Much like David Thwelis’ character “Johnny” in Mike Leigh’s Naked, Shelly has plenty of people who want to engage her, support her, work with her, have sex with her — but she alternately, compulsively, attracts and repels them all. At an audition, a director (Rooftop directing alum Aaron Katz) is impressed with her intensity, but when he hints that she may be too hot to handle (“You don’t know what to say when you’re not being mean,” another actress says), Shelly instinctively immediately gets defensive, denying her desire to even appear in the movie, calling him pretentious. In a post-party hotel room, her friend frets over a flirtation, and Shelly rips into her for not being real, for not being herself — the crushing irony, of course, being that in choosing to “be herself,” Shelly is smart, and sexy, and talented and dynamic; but she’s also drunk, and self-deprecating, and depressive. “You’re the type of person,” her friend (Josephine Wheelwright) cruelly says, “who is going to kill herself in five years, so I don’t want to be implicated.” Another relationship ruined.

● **DATA SECTION**
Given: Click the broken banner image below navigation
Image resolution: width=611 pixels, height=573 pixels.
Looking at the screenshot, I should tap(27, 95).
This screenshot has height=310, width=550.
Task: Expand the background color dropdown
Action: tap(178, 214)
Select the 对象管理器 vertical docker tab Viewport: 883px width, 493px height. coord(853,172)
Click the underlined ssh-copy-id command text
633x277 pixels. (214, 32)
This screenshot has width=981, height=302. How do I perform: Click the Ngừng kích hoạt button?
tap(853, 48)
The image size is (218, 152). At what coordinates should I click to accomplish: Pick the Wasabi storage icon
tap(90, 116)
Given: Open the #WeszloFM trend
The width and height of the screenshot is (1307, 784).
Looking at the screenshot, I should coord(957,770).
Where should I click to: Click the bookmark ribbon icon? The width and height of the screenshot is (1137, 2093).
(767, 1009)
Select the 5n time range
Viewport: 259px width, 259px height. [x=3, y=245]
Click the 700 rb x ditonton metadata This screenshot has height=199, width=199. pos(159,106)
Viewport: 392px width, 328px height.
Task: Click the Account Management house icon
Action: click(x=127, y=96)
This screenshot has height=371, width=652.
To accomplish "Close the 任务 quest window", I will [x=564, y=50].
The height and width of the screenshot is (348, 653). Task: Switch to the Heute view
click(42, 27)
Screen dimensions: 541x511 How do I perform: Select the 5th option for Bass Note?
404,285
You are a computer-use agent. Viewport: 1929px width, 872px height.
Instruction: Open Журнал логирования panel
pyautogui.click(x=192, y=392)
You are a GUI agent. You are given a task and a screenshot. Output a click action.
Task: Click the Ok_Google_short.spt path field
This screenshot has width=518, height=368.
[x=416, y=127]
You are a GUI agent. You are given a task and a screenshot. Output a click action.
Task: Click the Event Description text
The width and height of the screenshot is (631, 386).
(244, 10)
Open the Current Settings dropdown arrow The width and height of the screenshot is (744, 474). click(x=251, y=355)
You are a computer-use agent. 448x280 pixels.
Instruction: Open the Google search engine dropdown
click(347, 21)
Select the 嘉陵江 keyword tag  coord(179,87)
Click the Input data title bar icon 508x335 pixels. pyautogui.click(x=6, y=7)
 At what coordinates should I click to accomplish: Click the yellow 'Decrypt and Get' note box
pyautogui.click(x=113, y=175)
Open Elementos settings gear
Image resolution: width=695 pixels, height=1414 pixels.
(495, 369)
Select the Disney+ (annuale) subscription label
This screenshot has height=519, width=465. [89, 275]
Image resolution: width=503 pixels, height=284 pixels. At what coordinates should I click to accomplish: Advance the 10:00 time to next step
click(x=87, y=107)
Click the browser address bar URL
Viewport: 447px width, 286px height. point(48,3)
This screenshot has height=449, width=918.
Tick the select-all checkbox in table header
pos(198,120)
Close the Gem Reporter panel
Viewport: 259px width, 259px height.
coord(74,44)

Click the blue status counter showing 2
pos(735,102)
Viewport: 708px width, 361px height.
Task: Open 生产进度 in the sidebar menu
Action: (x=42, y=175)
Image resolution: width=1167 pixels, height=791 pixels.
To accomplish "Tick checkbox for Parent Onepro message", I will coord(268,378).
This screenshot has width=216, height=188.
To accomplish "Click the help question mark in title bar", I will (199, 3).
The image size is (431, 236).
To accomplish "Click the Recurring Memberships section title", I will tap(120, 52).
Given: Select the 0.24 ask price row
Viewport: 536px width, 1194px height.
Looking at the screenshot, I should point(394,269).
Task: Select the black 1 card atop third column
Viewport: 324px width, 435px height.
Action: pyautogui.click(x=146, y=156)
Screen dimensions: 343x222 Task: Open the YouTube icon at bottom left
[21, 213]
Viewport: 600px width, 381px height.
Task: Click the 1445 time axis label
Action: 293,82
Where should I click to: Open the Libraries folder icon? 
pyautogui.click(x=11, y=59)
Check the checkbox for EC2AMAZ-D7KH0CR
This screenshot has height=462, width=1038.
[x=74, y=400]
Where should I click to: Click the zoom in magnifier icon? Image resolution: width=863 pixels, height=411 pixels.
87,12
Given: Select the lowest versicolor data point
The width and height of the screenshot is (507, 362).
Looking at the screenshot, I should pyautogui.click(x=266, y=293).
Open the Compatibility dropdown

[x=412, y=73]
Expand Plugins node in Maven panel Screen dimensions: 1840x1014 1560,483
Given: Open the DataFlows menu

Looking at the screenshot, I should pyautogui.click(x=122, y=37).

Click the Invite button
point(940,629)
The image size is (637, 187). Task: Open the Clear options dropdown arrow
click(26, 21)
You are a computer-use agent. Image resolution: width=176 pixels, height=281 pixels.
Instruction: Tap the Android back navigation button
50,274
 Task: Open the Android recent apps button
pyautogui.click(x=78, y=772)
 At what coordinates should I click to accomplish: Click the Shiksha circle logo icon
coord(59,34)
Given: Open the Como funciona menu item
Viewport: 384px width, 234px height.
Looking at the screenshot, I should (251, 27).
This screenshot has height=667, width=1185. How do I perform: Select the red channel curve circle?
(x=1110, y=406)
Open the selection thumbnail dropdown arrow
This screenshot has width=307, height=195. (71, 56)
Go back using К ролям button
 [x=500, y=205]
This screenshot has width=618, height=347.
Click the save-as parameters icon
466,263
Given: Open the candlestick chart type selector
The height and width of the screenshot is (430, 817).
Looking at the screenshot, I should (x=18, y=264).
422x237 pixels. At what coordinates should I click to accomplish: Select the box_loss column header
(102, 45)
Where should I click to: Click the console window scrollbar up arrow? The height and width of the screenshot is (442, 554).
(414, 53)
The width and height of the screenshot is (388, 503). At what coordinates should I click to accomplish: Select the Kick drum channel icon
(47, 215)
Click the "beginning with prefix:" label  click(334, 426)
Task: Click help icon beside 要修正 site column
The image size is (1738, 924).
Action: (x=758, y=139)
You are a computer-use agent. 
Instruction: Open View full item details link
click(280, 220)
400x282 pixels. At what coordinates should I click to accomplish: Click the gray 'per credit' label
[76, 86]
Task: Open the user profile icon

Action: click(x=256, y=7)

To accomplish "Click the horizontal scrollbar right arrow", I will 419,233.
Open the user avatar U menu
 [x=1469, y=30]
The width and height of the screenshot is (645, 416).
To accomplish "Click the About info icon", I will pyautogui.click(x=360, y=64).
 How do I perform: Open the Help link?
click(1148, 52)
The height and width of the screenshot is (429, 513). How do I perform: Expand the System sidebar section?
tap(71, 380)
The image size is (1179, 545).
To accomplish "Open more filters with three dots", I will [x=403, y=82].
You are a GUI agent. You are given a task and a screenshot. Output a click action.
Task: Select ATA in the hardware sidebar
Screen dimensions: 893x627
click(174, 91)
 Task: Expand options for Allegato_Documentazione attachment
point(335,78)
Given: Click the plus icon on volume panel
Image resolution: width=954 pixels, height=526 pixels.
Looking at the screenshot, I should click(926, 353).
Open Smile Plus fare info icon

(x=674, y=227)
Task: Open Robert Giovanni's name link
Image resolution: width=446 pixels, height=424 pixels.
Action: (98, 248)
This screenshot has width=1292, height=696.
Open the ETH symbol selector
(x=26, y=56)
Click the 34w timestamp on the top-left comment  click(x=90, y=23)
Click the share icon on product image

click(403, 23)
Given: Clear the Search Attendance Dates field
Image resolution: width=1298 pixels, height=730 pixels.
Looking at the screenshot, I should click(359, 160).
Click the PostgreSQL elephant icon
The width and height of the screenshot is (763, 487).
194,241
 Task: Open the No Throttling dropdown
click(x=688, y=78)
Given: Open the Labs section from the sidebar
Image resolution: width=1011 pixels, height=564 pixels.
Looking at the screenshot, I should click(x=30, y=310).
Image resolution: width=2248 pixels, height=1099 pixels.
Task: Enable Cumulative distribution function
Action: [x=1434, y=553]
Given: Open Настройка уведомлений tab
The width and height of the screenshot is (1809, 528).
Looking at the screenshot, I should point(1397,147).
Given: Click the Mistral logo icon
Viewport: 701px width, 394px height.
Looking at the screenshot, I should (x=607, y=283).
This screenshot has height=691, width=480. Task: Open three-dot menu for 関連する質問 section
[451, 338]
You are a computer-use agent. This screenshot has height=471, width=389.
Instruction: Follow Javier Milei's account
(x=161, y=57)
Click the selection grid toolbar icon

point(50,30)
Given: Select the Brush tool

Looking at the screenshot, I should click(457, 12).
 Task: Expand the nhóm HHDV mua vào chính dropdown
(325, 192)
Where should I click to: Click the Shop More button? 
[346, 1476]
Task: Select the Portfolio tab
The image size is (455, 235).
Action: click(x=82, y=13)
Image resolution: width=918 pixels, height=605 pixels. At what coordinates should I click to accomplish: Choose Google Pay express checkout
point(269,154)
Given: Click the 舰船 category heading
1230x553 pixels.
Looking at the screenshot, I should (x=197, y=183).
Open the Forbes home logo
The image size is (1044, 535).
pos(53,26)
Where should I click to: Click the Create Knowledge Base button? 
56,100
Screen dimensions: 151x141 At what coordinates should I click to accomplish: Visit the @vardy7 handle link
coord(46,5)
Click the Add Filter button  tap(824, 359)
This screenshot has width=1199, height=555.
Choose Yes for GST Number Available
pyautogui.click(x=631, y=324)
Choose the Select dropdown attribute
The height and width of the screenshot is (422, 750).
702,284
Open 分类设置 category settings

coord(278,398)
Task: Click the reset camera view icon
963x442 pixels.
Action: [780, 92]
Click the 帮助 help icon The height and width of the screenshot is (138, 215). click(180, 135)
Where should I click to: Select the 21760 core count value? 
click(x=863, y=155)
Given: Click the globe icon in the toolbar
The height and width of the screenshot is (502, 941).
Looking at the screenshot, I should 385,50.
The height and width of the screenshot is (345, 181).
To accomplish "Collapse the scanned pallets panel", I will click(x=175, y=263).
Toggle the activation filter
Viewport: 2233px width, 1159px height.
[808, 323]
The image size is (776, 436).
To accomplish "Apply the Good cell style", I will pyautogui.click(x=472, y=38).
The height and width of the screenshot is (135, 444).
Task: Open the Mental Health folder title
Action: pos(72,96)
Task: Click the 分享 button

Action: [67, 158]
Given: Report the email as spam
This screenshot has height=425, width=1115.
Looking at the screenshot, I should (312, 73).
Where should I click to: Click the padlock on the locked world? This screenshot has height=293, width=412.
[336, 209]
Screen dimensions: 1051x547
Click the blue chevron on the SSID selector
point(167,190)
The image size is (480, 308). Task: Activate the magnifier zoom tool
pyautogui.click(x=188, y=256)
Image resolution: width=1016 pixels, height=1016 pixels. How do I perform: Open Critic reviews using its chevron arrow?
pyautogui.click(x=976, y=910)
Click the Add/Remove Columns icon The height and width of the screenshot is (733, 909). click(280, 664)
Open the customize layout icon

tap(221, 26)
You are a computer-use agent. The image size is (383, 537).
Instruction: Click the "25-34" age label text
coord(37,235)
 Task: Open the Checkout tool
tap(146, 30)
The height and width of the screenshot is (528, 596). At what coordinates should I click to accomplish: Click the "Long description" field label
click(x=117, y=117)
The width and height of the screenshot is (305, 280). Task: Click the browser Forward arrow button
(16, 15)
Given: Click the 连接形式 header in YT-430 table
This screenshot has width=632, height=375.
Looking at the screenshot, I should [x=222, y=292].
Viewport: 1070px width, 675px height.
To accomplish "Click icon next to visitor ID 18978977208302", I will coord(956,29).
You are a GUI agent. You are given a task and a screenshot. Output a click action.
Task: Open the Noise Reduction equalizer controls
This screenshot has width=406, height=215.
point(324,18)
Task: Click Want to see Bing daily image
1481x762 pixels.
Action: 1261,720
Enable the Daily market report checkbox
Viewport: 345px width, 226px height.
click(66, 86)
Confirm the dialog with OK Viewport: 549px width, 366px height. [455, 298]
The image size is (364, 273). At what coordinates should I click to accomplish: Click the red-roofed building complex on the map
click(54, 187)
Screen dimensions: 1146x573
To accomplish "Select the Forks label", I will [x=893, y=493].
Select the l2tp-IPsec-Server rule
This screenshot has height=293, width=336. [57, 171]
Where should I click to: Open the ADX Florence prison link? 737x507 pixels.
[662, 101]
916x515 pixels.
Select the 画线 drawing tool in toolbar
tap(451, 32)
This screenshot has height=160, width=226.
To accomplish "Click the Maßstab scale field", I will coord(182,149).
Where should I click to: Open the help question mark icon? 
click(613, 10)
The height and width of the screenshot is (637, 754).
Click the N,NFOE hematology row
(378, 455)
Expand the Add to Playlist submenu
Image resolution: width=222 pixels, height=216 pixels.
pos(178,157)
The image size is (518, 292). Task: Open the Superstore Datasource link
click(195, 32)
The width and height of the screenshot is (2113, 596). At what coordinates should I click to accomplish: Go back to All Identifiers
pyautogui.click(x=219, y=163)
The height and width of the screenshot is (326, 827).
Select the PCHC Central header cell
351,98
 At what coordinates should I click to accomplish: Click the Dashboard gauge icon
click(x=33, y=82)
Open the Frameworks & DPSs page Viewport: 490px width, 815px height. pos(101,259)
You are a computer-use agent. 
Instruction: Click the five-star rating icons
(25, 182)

● **REQUIREMENTS**
Pick up the film review about Shelly from its final sentence and carry it forward.

● **EXERCISE OUTPUT**
When a group values being different — but not too different; being difficult — but still accessible; being wild and crazy — but in control; when transgression is the norm, how do you assimilate? This question of how to fit in with the uber-cool trash elite may seem like a narrow concern, but Shelly’s social anxiety and anti-social attitude are universal feelings and fears. You Wont Miss Me is a jangly, disorderly film, careening from scene to scene, style to style: fitting for a tale about the jarring struggle to fit into this rowdy, discordant society. Different media — flaw-revealing HD video, furtive camera phones, hopeful and dreamlike 16mm and Super-8 film — display different aspects of Shelly’s life and psychic space. And the natural but stormy way she flips between contentedness and craziness, between fucking and fighting — these sudden shifts are more natural than most fictional depictions of madness, with their linear, causal progressions: this happened so that happened so so-and-so went nuts. It doesn’t happen like that. There are outbursts and tranquility, setbacks and breakthroughs, good days and bad days. Life moves on, though the heart and mind may stumble and struggle to catch up.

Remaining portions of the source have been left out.